Bob and I linger, loiter, choose a bus, and board. It’s not crowded, not promising, we see no “suspects.” But we decide to ride to another location. We stand near the middle door. The crew scatter throughout the bus. All of us wear a veneer of nonchalance. All of us are coiled like springs, hyper-alert. Bob and I have done this a million times, but it’s the first time for our team.
At the second stop, three men board the bus. They’re clean-cut, fresh-faced men—two in their fifties, one 30ish. Bob and I don’t suspect them until they move close, crowding us—unnecessarily—against the window. Bob gives me a little squeeze, so I know something’s happening. He concentrates on the feeling behind his butt pocket, then whispers to me “done.”
As the bus approaches its next stop, Bob blatantly feels for his wallet. The pickpocket, still behind him, points to the floor, where he’d dropped it after finding it empty. He picks it up, hands it to Bob, and smiles as if Bob must have dropped it himself.
The pickpocket and one accomplice get off the bus. We follow, and all our crew jump off too. One of the thieves stays on the bus. As the two thieves stroll away, Bob and I accost them. “I do the same as you,” Bob says. He repeats it in several languages. With friendly faces, the pickpockets try to pretend they don’t understand. Bob persists and makes himself understood to some degree. But he wants full communication.
“Does anyone speak English?” he calls to the crowd. The nearest woman says no, and walks past. One man rises from where he’s lying in the grass, and volunteers to translate. It’s Michele, our sound-man, jumping into his role of anonymous translator. “How about coffee, then?” the pickpocket pair suggests. Just what we’d hoped for! And off we went.
Later, Bob described how smoothly the pickpocket had extracted the wallet on the bus. Bob said that if he hadn’t been concentrating on it, he’d never have felt it. And our crew? They got the shot from every angle. But nobody knew that until much later. There was no time to look at footage.
Thiefhunting, Day One. Fully half the day is spent rigging hidden cameras. I’m wearing a button camera attached to an awful button-down shirt that I force myself to wear for the cause. The camera is wired to a control pack and monitor tucked into the back of my skirt. Another wire runs into the shirt pocket where a tiny mic is attached. Another wire ends in a remote control that allows me to start and stop the camera.
I’ve got another microphone clipped to my bra—another piece of clothing I wouldn’t have worn but for the need to keep lifting my shirt for the crew rigging me. This mic is wired to another box that is tucked beside the first one on my back. This pack is a transmitter, and gets very hot. My skirt is tight now with all the equipment loaded under it, and I feel like a third-world building, draped in external wiring.

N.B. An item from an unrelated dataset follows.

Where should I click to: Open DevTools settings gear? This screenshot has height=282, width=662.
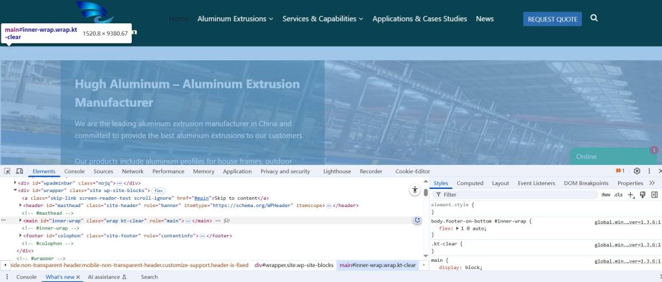637,171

I’m carrying a purse—a little clutch bag—which contains another hidden camera. This one is a wide-angle that takes gorgeous, sharp video, especially at close range. Its bulbous lens, like a black marble, has been beautifully disguised by our crack camera pros. I put on my NABI cap (my private joke because NABI is the National Association of Bunco Investigators) add sunglasses, and I’m ready to go out and investigate some bunco.
Bob gets the same kind of button cam and mic set up. In addition, he wears a completely wireless camera built into a pair of sunglasses, that he can casually remove and keep shooting with in his hand or set on a table. Bob will also have a tiny wide-angle handheld video camera like mine. His has been carved into a paperback novel. You can’t see it at all—it’s brilliant. Our director of photography is a master. We’re told his shooting is gorgeous, too, but we haven’t seen it yet.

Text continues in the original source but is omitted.